I wrote this several years ago. Posted it and then later took it down. I’ve revised it and worked with it a bit. It’s time to leave this one alone.
A song reminds her of all those years ago—
Upon the screen words of “survivor”
And “not your fault” inked upon the forearms of a chorus—
In a moment,
All the gains of strength and safety cut,
Sliced by a razor as air is choked off,
And she is held up by the throat,
Feet dangling off the ground.
Then slammed into a wall,
The back of her head hitting first.
Fighting blackness, wanting to yield to it for peace,
Fear keeps her from giving in.
When another backhand hits across her mouth.
She reels, turns, struggling to move forward.
If she could just make it to the phone,
To the kitchen, maybe grab a knife.
Her hair grabbed from behind,
Pulls her back, off balance, she falls.
“Get back here, you fucking cunt.”
Her dog barks, bares teeth, growls.
Laughter, “Only have to kick that wiener dog like this—”
She feels ribs crack.

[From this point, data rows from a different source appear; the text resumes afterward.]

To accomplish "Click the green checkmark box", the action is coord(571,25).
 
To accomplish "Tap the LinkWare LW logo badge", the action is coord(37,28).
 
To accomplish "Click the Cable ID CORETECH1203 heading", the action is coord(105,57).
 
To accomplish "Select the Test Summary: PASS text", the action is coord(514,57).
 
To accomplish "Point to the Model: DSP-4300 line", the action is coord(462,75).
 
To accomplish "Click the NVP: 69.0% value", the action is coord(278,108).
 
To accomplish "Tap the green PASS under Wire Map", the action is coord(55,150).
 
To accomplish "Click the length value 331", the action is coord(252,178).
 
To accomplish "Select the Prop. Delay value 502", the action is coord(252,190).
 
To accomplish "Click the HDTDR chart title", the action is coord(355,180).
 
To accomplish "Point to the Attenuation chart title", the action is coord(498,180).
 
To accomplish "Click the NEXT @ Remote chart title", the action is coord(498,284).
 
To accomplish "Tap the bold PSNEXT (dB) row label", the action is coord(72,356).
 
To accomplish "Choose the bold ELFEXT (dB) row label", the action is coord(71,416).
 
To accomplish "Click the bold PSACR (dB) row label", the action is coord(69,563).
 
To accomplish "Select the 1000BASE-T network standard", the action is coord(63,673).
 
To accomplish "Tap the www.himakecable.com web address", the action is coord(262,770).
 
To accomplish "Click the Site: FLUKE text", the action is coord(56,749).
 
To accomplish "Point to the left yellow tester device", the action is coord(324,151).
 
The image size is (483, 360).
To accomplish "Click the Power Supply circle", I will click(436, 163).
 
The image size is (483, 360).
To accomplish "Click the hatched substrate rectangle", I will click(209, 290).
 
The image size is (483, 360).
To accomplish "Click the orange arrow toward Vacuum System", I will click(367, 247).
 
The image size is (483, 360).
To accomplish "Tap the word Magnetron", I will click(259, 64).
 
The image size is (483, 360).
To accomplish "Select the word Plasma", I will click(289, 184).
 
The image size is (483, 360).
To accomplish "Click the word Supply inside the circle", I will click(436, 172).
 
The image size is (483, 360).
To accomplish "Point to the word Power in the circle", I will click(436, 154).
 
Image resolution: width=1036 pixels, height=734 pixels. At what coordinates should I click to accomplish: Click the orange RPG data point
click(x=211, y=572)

She can’t breathe.
“And I’d kill him.”
She finds enough air, tells her dog it’s okay and to go to his bed.
“This ends when I say, bitch.”
Her hair is grabbed, and she is pulled down the hall to her bedroom.

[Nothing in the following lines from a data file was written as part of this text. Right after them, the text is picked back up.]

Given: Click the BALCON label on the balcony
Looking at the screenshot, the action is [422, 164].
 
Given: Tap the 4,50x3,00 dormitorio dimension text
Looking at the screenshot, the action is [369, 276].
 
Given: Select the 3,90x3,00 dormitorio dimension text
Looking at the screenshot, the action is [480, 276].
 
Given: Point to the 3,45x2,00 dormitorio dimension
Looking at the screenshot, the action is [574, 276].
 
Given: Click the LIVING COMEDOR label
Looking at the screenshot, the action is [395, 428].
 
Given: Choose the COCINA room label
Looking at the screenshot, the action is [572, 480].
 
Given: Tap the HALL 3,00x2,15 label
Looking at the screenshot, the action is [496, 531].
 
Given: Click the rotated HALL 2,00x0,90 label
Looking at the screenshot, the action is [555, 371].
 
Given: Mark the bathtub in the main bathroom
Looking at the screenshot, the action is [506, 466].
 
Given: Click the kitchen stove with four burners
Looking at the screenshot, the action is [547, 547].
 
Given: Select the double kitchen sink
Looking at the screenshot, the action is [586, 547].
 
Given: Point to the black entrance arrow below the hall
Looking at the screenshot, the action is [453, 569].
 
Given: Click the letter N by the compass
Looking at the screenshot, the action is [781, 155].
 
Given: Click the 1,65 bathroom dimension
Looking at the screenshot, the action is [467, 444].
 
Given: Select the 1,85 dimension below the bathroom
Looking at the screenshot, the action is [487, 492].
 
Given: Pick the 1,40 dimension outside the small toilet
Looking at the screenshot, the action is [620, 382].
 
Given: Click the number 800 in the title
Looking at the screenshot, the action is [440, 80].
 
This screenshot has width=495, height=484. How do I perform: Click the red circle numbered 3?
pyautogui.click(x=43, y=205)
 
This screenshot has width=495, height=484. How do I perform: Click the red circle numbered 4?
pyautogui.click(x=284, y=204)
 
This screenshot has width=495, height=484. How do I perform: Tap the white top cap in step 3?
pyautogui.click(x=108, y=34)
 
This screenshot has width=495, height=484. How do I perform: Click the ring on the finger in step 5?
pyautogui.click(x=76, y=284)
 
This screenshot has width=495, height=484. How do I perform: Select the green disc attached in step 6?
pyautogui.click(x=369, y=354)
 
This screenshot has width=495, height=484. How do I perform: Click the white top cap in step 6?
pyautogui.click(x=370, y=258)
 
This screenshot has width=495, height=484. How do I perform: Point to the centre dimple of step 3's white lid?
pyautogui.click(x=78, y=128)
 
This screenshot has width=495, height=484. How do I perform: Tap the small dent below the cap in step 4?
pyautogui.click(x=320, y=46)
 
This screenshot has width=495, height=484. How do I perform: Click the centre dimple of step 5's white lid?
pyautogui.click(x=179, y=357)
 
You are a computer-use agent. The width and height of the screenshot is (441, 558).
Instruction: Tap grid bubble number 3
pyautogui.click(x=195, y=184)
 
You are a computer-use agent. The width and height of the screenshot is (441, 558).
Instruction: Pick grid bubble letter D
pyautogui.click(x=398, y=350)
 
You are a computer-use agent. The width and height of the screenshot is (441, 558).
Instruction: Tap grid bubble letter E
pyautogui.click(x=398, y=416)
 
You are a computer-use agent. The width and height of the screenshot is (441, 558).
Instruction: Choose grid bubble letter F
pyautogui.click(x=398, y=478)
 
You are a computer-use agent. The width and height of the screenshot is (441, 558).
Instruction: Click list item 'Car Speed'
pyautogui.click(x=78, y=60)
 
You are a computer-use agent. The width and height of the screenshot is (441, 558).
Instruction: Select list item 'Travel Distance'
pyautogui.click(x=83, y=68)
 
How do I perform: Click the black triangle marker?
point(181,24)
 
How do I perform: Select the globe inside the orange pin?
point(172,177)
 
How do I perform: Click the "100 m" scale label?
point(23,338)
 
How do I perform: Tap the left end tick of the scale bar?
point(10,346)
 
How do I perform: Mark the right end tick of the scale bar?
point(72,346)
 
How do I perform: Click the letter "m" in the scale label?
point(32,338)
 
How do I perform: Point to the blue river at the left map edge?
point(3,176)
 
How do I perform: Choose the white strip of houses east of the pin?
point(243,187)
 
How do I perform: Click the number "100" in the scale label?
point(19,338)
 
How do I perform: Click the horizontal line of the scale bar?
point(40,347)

“Now, you’ll give me what you owe me, you fucking cunt.”
She is pulled to her feet, stumbling against the wall,
She wonders what her fever is up to now, after this.
After all, she was sent home by her principal
Because the school nurse said a teacher
With a fever of 102 shouldn’t be around kids.

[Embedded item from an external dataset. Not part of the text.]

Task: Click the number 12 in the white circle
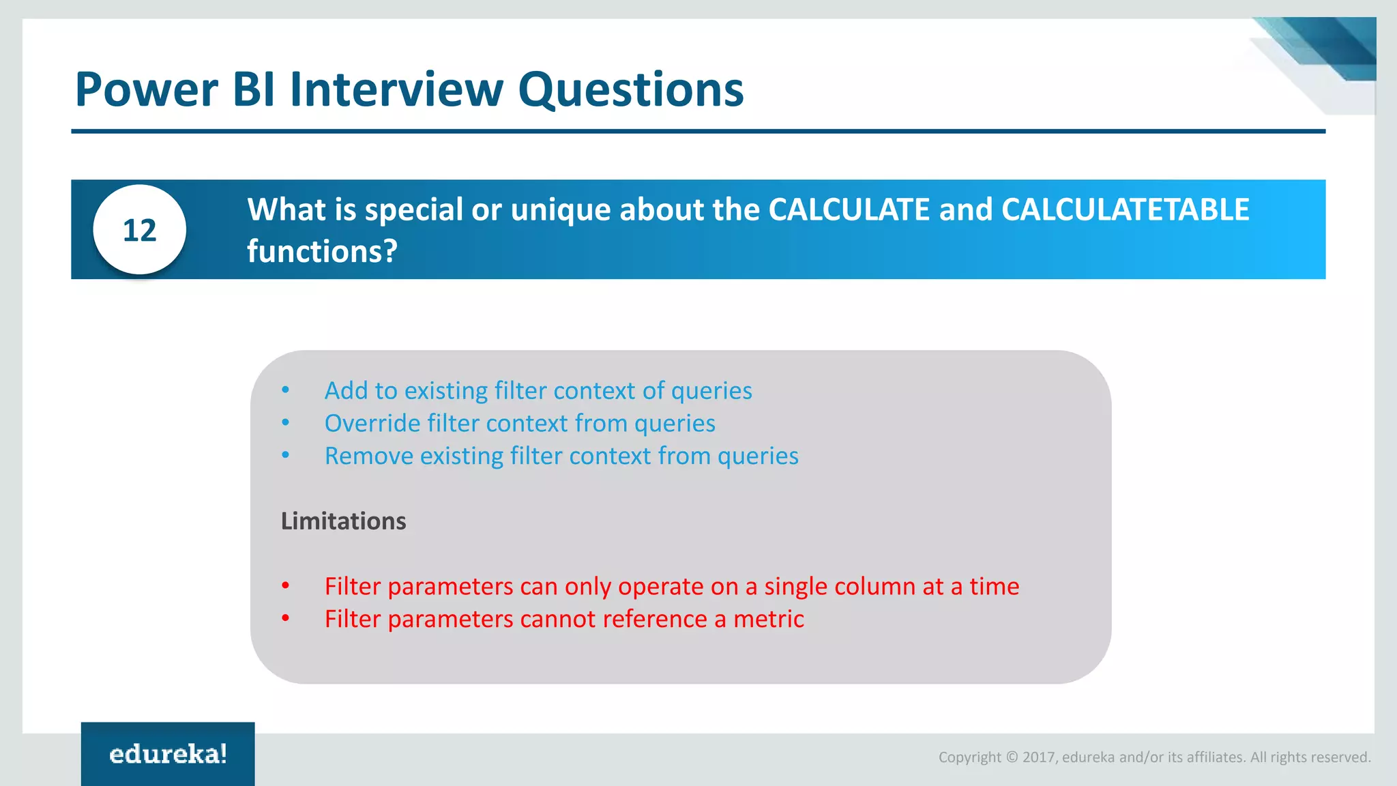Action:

“Thought you were gonna get to that phone, didn’t you?”—laughter
“Just imagine, the cops showing up for a domestic disturbance at a lesbian’s
Apartment. You know those TV cameras would follow. How’s your job after that?”
Fingers dig into her face, grabbing, gripping, squeezing.
She is thrown across the bed, T-shirt ripping.
Now. Now is the time to fight. She reacts—flailing—use anything,
Nails, elbows, fists, knees—anything to connect, cause pain,
Then open a window to get away.
She feels a fist to her jaw, tastes blood.
A fist to an eye. It’s hard to take a breath. Her side hurts.
A hand at her throat.
“Stop it, cunt.”
Something in the timbre, in the octave, in the venom,
Makes her stop then. This can’t happen. Can’t be. Her thoughts stop.
It all barely registers after that—
Teeth biting, something tearing upon entering, a fist to the face again.
“I said kiss me, you bitch.”
She tastes blood again. She’s rolled over when she doesn’t comply.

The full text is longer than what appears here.